Tempo para o prazer
Alguns dias atrás, eu ouvi uma entrevista com o escritor, teólogo e educador Rubem Alves. Adoro esses anciãos de cabelos brancos (ou sem) e faces denunciando os vincos do tempo, mas que também trazem consigo a vivacidade e a sagacidade de uma vida vivida na sua mais ampla acepção. São pessoas vibrantes e de mente inquieta, que fazem do seu Ser uma janela aberta para o transcendental, valorizando o aprendizado e o relacionamento interpessoal. Quando me deparo com uma dessas raras criaturas, fico embevecida e anseio beber da mesma fonte em que elas se saciam.
Rubem Alves brinda-nos com uma experiência rica e madura, que só quem está há muitos anos na estrada da vida é capaz de acumular. De uma simplicidade muitas vezes desconcertante, usa a linguagem popular e os fatos do cotidiano para se comunicar, de uma maneira muito peculiar. Decerto é por isso que o faz com tanta maestria. Suas metáforas são delicadas, lúdicas, singelas, engraçadas, ácidas e algumas têm até um que picante. Seu discurso torna a vida saborosa de ser vivida.
Instigado pelo entrevistador a manifestar as suas inquietações, o brasileiríssimo escritor fez uma afirmação que ficou ecoando na minha mente por vários dias: “o prazer demanda tempo”.
A sociedade vive sob a batuta do tempo. Não fazemos de tudo para ganhar tempo? Fast- food, caixas-eletrônicos, comida industrializada, controles remotos, redes sociais e internet ditam as regras da vida coletiva nos tempos atuais. É inconteste que tudo isso nos trouxe benefícios, mas não podemos olvidar que a alienação e o engessamento também nos espreitam.

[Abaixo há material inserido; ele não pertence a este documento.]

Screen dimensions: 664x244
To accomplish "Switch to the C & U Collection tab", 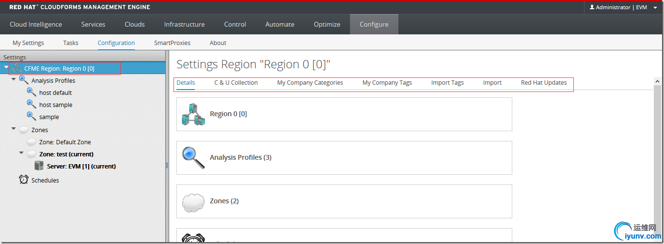I will pyautogui.click(x=236, y=83).
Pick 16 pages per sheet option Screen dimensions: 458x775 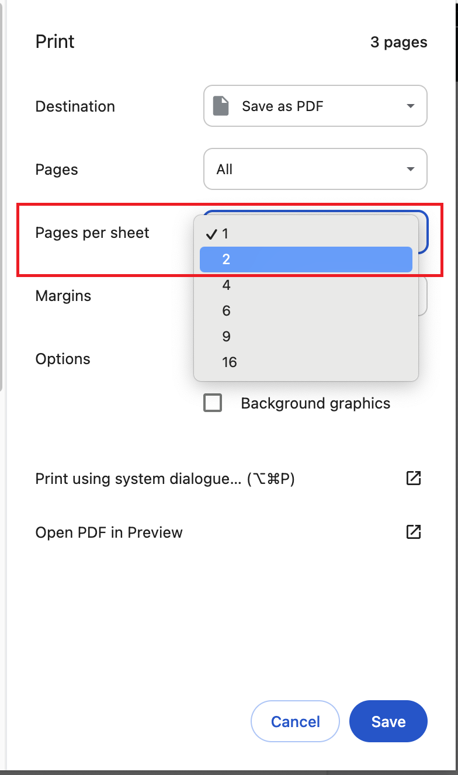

E o que fazemos com o tempo adquirido? Será que o empregamos para olhar a vida ou para nós mesmos? Para fortalecer os nossos relacionamentos? Para nos centrar? Para construir a paz entre os homens e um mundo melhor para se viver? Ou será que não sabemos efetivamente o que fazer com esses interregnos e buscamos preencher o vazio existencial com as mesmas coisas que utilizamos para ganhar tempo? Indago se o homem, permanecendo indefinidamente no ritmo louco e frenético da materialidade, não acaba utilizando o sexo, o álcool, o lixo televisivo, a pornografia, o vício, a ilusão e as drogas (aqui se incluem os remédios) na busca insana por preencher os seus vácuos.
Entretanto, no lugar recôndito da morada do Ser, lá onde habita o homem na sua essência, não se ganha tempo, mas sim, gasta-se o tempo, em sentido diametralmente oposto à vida na superfície. E gastando o tempo com os prazeres mais tênues da vida, vamos preenchendo os nossos espaços desabitados, tornando-nos completos, intensos, seguros, fortalecidos, éticos, plenos e íntegros.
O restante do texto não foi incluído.